Secondly, that every member of the Association shall subscribe the sum of £1 for every thousand sheep, or five hundred head of cattle, depastured on his run, the sum of £1 being the estimated cost per man of passage money from Van Diemen’s Land.
Thirdly, that whereas several of the stock holders of the District have already (that is, in the month of November, 1845) subscribed certain sums of money for the purpose of importing laborers from Van Diemen’s Land into the District, and a portion of the money so subscribed has been actually expended, to the amount of £94, there being a balance still in the hands of S. G. Henty, Esq. It is therefore resolved, that the general fund of the Association shall now be debited with the amount of £94 so expended and credited with the balance now in hand, it being distinctly understood by all joining the present Association, that each new subscriber bears his proportion of loss in the amount of £94 previously expended.
Fourthly, that the subscriptions to both funds be paid every half year into the Treasurer’s hands, the half year commencing on the 1st of January, 1846, and the second half year on the 1st day of July following.

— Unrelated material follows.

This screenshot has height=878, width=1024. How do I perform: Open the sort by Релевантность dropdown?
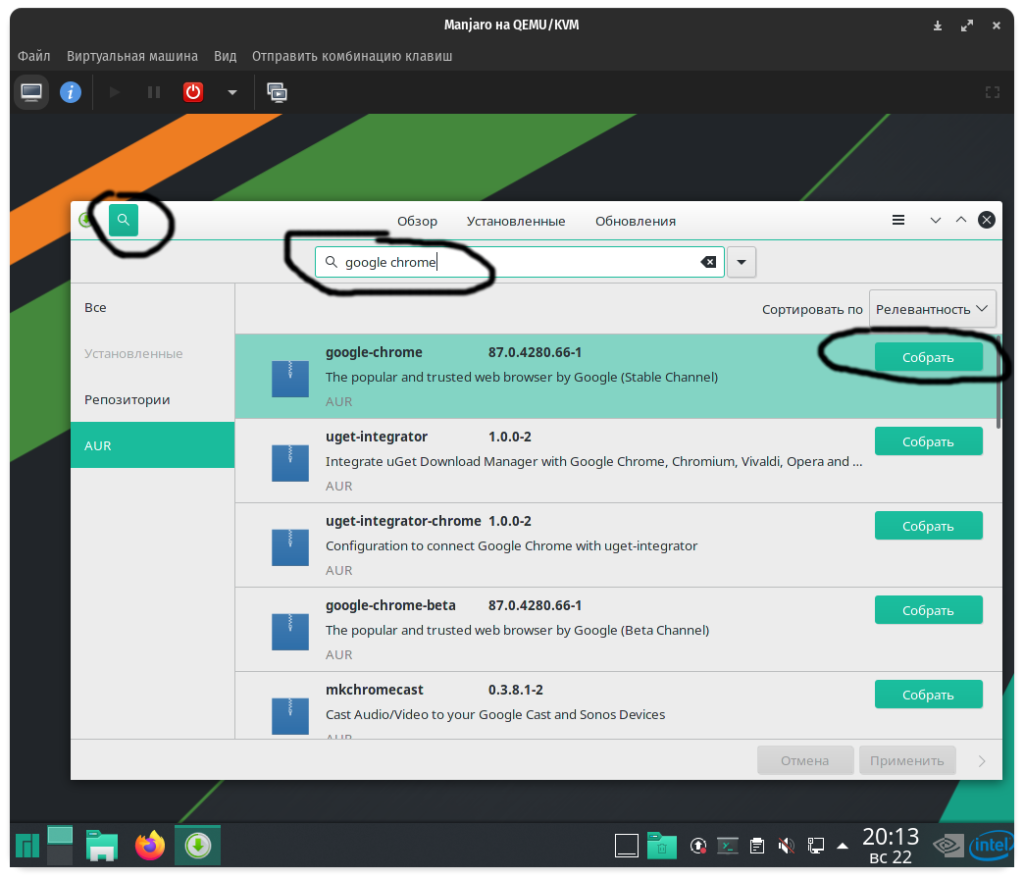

Fifthly, that every member of the Association, on paying his half yearly subscription, shall be entitled, on application to the agent in Portland, to have one man indented to him for every pound subscribed in the List No. 2.
Sixthly, that it shall be imperative upon every member wishing for men under indenture, to apply for them within three months from the commencement of each half year, and if not applied for within that time, the funds then remaining at the disposal of the Committee will be appropriated to the importation of laborers to be landed free at Portland Bay.
Seventhly, that those parties who have paid the full amount of their subscription to the fund in November, 1845, in the proportion of £1 per thousand sheep, or their equivalent to cattle, shall be considered bona fide members of the new association, upon their paying to the List No. 1 the extra 10s per thousand sheep.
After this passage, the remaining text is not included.